PASSAGE TO READ:
__________

# Sorry Maiden - Really stuck,new flat needed asap!!



## teacherman (Jul 15, 2009)

Hi i am sorry to ask like this but i need a new two bed flat asap. There we are having to vacate due to an emergency in our land lords family as soon as we can. I hope someone can help. I am currently living in Mohandeseen but i am willing to go anywhere at this stage. Panic has set in!!! thanks


----------



## MaidenScotland (Jun 6, 2009)

Teacherman, it would help if you would put what rent you can afford etc.
I know where this is a flat in Mohandiseen as someone I know went to have a look, but I think it is about 4000 which really is far too much,
Your best bet is to ask your boab if he knows of anything local to where you are now, tell him you need somewhere to live and he will start looking for you of course he will want commision but thats the way the system works here


----------



## teacherman (Jul 15, 2009)

hi - the price is ok we are stuck so we are willing to look at it at least. Can you pm me a number to contact the letting agent/landlord. 

Your a life saver thanks


----------



## MaidenScotland (Jun 6, 2009)

teacherman said:


> hi - the price is ok we are stuck so we are willing to look at it at least. Can you pm me a number to contact the letting agent/landlord.
> 
> Your a life saver thanks



I will get the phone number today, the flat is near Omar Effendi


----------



## MaidenScotland (Jun 6, 2009)

Still trying to get the number for you


----------



## MaidenScotland (Jun 6, 2009)

I can't get hold of the person with the number but I will try again tomorrow
Maiden


----------

__________

REQUIRED TASK: According to the forum thread about finding a flat, near which landmark is the flat that MaidenScotland mentions?

DATA LISTING:
__________

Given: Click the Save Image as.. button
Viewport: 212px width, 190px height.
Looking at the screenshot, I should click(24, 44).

__________

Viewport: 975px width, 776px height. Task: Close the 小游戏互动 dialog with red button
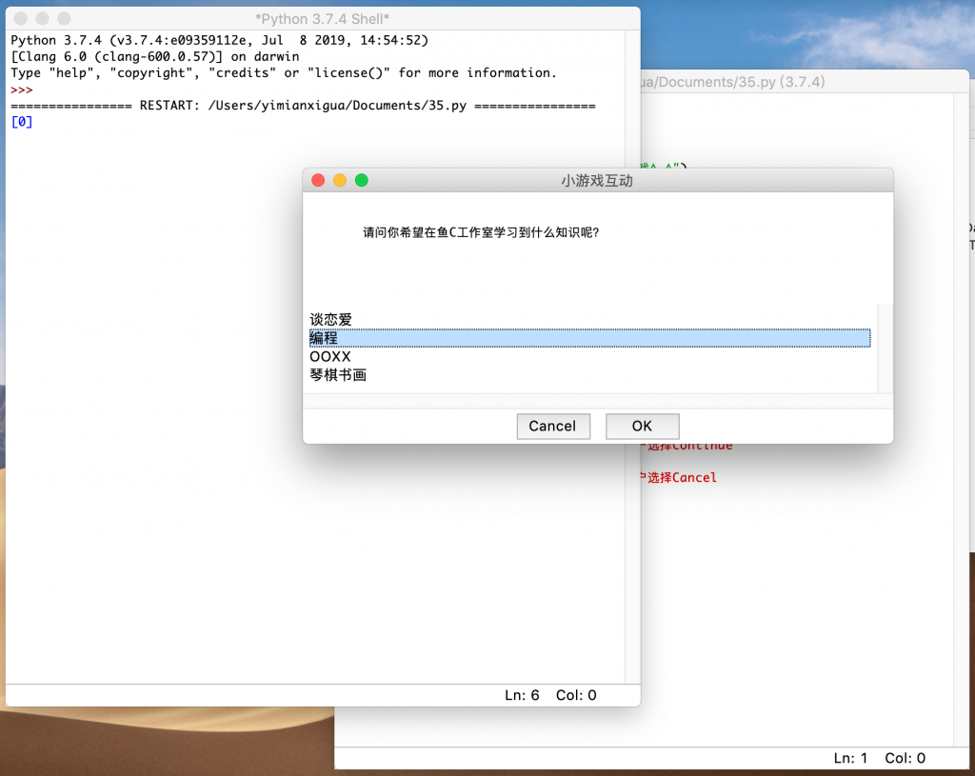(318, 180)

__________

RESULT FOR THIS TASK: Omar Effendi